RECORDS FOR THE TASK below:

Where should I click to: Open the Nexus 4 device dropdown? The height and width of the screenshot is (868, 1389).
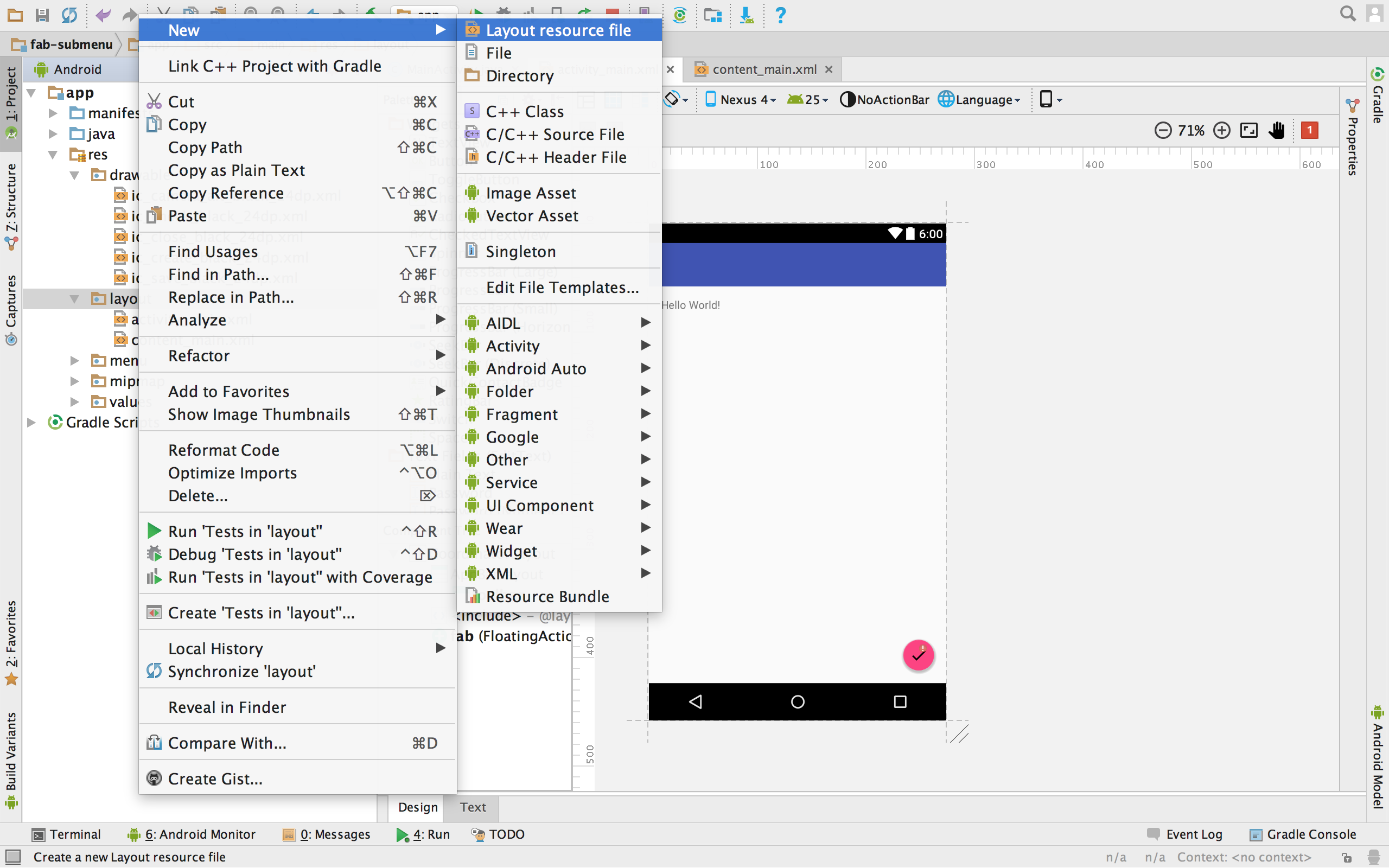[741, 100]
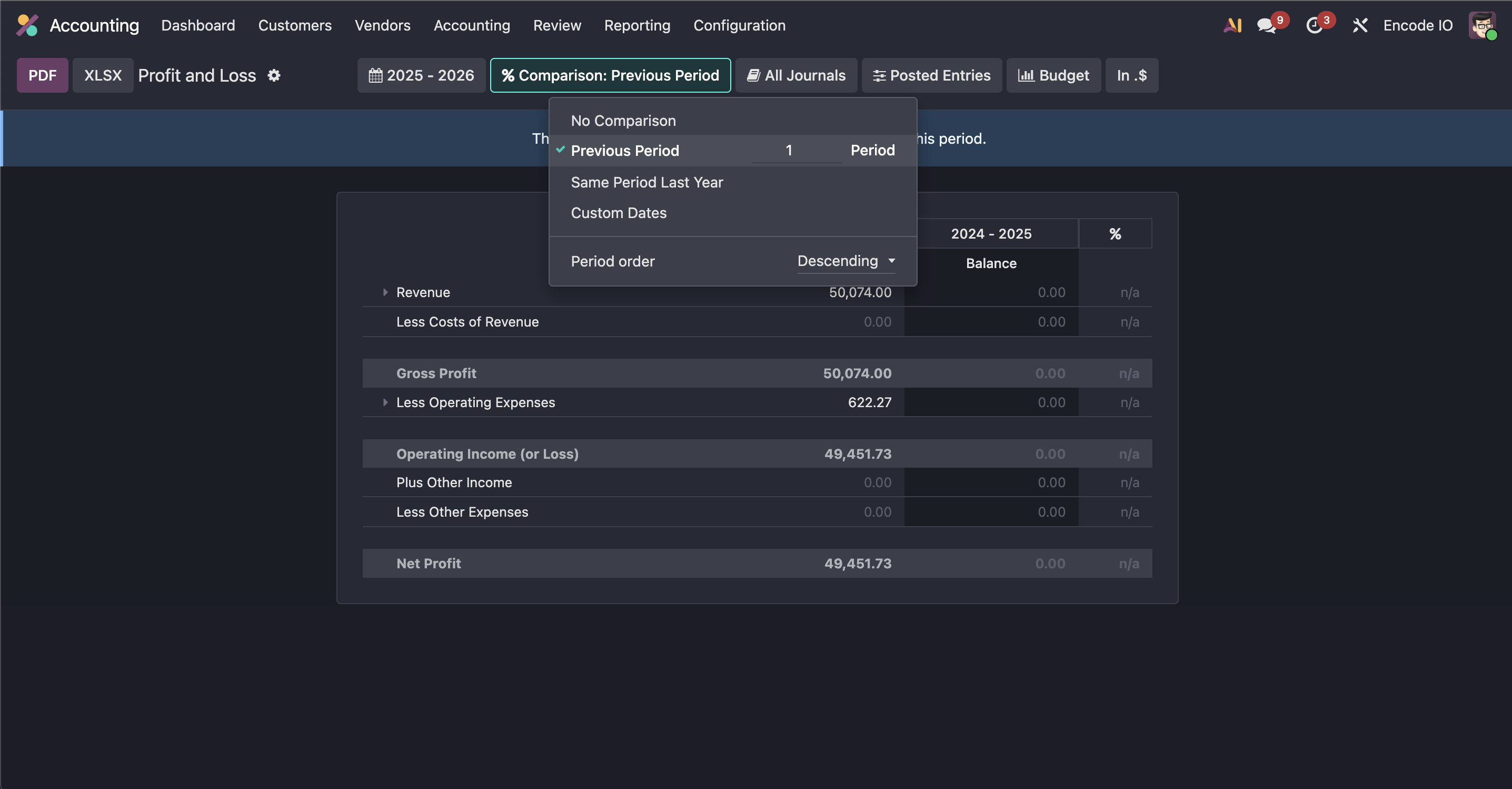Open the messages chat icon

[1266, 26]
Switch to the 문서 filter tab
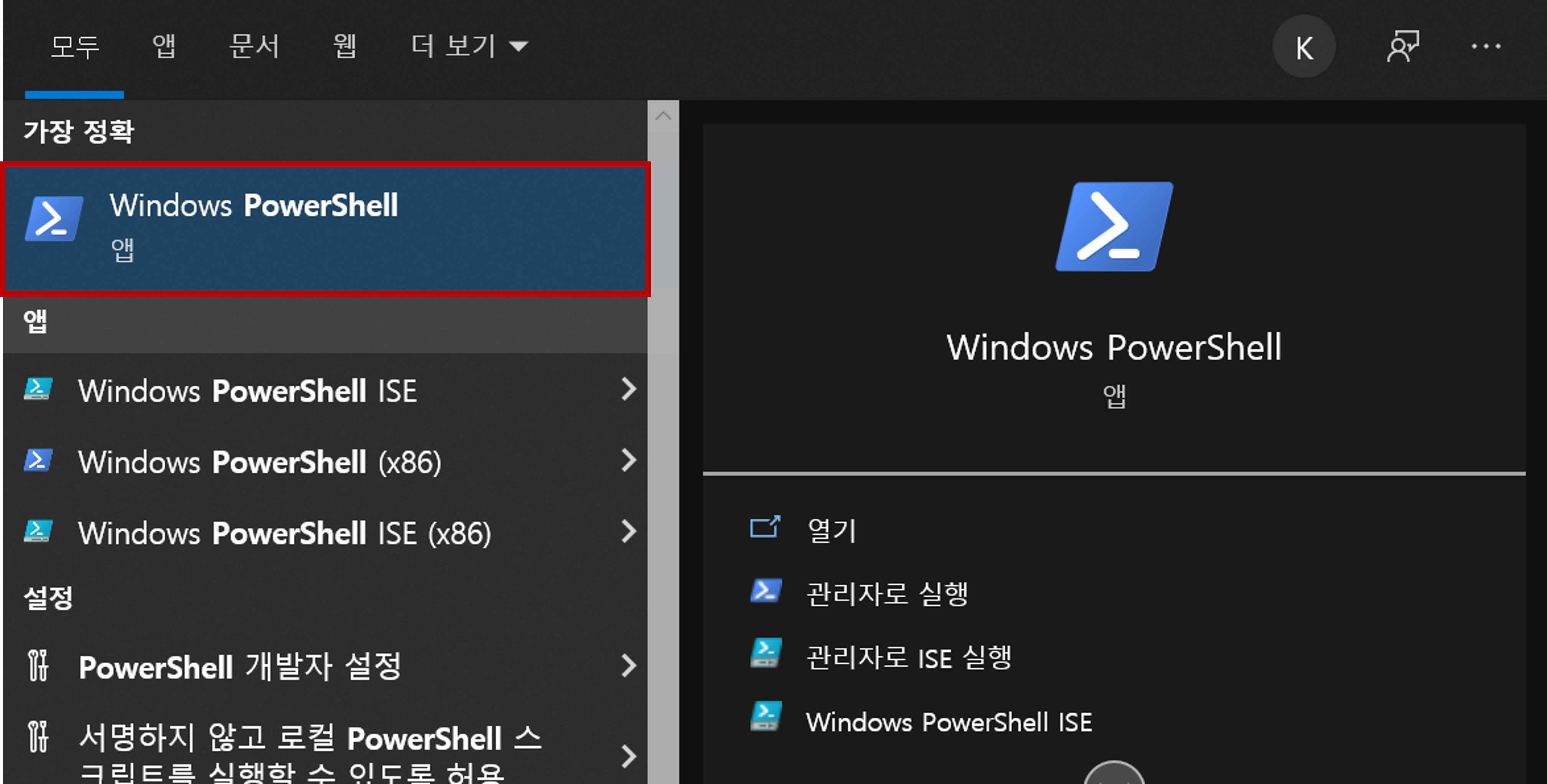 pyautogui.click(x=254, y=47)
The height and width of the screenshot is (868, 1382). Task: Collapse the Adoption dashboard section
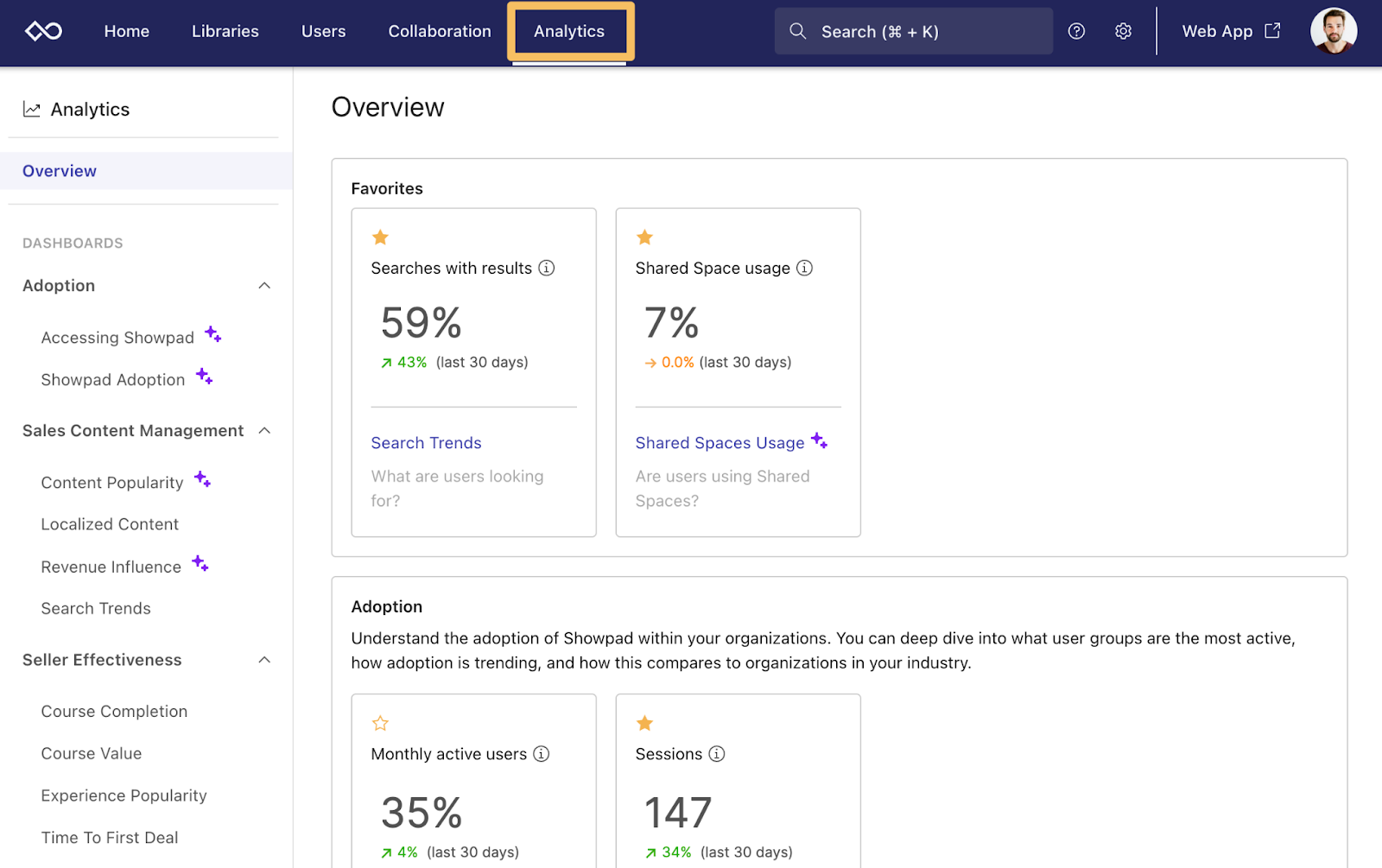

End of RECORDS FOR THE TASK.

TASK ITEM =
Reproduce all entries above exactly, minus the images.

RESULT OF THE EXERCISE =
Where should I click to: Open the Nexus 4 device dropdown? The height and width of the screenshot is (868, 1389).
[741, 100]
Open the messages chat icon

[1266, 26]
Switch to the 문서 filter tab
 pyautogui.click(x=254, y=47)
The height and width of the screenshot is (868, 1382). Task: Collapse the Adoption dashboard section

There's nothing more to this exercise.